Diagnostic tests are done in order to do the following:
- Establish a diagnosis and the extent of the amyloid
- Develop a treatment plan and monitor progress
- Identify complications so they can be managed and prevented
Blood and Urine Tests
Blood and urine are analyzed to detect the abnormal protein produced by the bone marrow plasma cells.
The serum Free Light Chain Assay is done to detect changes in the level of free light chains in the blood, which is an indicator of changes in disease activity. Free light chain measurements are done regularly to assess how well treatment is working and to confirm that the amyloid is stable during periods off treatment.

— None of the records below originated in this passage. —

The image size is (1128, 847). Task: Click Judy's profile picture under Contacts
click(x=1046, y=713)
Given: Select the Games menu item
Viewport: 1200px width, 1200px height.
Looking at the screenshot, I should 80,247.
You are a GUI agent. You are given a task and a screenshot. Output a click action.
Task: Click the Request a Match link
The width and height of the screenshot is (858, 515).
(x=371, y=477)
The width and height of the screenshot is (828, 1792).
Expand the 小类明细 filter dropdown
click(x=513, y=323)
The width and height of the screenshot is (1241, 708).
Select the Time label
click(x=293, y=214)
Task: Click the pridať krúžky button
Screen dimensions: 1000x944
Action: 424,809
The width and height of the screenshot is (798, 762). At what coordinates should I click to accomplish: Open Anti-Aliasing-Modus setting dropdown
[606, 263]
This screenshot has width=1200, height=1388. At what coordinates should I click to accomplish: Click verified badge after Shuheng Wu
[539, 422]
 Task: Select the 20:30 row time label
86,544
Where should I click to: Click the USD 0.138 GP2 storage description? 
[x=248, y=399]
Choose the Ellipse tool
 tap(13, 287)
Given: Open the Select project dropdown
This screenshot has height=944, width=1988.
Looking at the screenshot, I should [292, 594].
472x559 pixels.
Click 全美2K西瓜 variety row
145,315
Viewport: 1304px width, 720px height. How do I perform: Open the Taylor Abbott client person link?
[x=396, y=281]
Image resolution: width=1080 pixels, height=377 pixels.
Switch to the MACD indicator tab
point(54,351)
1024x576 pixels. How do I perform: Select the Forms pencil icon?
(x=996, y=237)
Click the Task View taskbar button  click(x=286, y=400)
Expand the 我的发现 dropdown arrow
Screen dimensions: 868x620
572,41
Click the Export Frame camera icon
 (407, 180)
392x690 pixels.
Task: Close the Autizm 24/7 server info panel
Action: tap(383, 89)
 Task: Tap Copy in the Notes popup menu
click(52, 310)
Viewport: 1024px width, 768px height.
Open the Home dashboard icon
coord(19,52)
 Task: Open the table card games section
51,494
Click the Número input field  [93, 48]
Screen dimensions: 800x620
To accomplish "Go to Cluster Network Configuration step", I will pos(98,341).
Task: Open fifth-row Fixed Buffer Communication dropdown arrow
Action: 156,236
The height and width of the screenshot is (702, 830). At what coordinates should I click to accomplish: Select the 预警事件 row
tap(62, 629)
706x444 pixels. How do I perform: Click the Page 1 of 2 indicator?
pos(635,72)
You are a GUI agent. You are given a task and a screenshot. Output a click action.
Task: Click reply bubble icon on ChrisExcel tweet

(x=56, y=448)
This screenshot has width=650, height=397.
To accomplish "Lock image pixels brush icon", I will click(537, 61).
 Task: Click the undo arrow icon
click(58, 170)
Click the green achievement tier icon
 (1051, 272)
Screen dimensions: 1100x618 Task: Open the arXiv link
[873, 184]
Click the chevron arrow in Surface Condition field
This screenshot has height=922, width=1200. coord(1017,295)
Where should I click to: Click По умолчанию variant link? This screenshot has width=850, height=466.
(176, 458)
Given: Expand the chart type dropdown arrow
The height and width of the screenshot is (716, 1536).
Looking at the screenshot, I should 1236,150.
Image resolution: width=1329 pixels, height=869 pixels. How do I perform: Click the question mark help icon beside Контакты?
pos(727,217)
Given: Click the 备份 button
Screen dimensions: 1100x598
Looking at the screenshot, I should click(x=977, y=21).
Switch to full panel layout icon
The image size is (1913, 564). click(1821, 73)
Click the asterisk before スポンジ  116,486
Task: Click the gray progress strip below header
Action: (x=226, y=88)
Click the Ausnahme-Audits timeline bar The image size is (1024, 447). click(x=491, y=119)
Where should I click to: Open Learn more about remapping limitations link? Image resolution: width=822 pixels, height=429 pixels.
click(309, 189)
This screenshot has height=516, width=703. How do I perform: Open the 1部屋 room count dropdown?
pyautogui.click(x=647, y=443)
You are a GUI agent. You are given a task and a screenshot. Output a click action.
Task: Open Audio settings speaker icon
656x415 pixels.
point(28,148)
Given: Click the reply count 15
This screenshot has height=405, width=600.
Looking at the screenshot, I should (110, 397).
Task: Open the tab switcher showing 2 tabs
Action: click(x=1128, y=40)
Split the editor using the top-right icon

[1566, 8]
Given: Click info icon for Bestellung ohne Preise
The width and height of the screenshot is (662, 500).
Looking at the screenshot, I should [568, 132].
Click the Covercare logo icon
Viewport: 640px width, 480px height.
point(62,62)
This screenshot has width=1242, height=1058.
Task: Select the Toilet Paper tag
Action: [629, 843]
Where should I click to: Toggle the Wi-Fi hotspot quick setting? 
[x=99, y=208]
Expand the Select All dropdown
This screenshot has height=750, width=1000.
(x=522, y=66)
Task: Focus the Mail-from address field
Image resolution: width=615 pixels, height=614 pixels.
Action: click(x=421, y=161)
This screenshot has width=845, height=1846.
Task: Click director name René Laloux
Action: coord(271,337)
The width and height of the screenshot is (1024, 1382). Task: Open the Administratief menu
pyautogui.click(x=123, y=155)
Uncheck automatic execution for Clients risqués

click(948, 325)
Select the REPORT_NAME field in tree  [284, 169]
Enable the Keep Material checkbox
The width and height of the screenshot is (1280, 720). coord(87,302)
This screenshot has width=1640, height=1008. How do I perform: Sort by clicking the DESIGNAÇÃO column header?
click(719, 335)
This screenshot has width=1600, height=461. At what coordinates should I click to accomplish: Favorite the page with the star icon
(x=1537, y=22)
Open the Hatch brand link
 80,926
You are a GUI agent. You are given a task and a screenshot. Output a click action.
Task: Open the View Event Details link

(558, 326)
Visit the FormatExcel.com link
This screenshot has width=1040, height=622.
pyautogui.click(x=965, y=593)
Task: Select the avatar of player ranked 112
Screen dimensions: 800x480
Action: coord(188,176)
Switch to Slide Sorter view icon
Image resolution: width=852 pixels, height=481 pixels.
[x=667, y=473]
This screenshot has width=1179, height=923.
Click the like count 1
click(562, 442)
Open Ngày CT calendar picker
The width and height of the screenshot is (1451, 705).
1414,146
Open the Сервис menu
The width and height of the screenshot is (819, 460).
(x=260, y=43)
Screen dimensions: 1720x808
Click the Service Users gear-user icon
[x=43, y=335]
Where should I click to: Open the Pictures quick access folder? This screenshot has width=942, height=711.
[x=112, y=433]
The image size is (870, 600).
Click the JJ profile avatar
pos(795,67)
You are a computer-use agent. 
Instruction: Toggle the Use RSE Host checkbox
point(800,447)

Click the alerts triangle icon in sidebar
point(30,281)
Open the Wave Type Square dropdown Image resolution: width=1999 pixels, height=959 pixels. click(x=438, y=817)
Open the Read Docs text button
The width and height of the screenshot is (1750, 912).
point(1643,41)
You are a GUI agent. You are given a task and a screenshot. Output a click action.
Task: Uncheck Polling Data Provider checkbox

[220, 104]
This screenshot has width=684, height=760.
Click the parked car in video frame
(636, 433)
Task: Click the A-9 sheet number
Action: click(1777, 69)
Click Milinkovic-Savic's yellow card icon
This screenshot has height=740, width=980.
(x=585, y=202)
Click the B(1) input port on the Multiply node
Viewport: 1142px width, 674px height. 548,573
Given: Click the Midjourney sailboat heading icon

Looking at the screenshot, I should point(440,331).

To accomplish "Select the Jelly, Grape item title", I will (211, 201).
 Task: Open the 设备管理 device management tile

Biopsy of the Affected Organ and/or Bone Marrow
A biopsy involves the removal of a small sample of tissue to look for evidence of amyloid deposit via microscopic examination. A sample can be taken from an organ, such as the heart or kidneys, from the rectum, or from fat pads under the skin in the abdomen.
There are two types of bone marrow tests that may be performed: a bone marrow aspirate (removal of liquid bone marrow) and a bone marrow biopsy (removal of a 1 to 2 cm core of bone marrow tissue). These tests help determine the percentage of amyloid-producing plasma cells which helps guide treatment.
Echocardiogram and Imaging
An echocardiogram of the heart can identify amyloid deposits in the heart and the extent of the amyloid’s impact. The serum BNP is a good marker of heart function. Heart MRI is the definitive imaging method to identify amyloid in the heart.
Treatment
The goal of treatment for amyloid light chain amyloidosis is to reduce the abnormal light chain to zero or close to zero to prevent progression of the disease.
Treatments may include the following:
- Dose adjusted Autologous Stem Cell Transplantation is the standard approach for treatment and gives the best responses that are stable for the longest periods of time. Steroids, such as dexamethasone, are used to trigger destruction of abnormal plasma cells.
- Thalidomide or Revlimid® (lenalidomide), are immunomodulatory drugs that enhance the activity of cells in the immune system against the abnormal plasma cells.
- Velcade® (bortezomib), a proteasome inhibitor, is used to kill tumor cells.
- Chemotherapy, typically with Melphalan or Cyclophosphamide, is used to control the growth of abnormal plasma cells that produce amyloid.
Supportive Treatment
Supportive treatment is helpful for various symptoms, including cardiac and kidney problems, and can improve quality of life.
Doctors can prescribe medications and treatments, including:
- Special diet, such as a low-salt diet
- Anti-nausea medication
- Medication to relieve fluid retention
- Blood-thinning medication
- Blood pressure medication
- Dialysis if kidney function is severely compromised
It is important for a patient to consult with a specialist who is knowledgeable about the treatment of amyloid patients.
Prognosis
Complete remission, defined as the absence of light chains in the blood, occurs in about 60% of patients. Although organ function can improve in 30%–40% of patients after treatment, organ recovery is slow and depends on which organs are affected and how long the damage has been occurring. If treatment begins during the early onset of clinical symptoms, the overall success rate is higher.
Severe amyloidosis can lead to life-threatening organ failure.
A multi-disciplinary approach is essential. At the Myeloma Center, the physician team includes myeloma specialists who also treat amyloid light chain amyloidosis, nephrologists, cardiologists and other specialists as needed.
Every patient’s disease is different. The Myeloma Center physicians are dedicated to defining the nuances of each individual’s disease and customizing treatment regimens that have the most promise for effective results.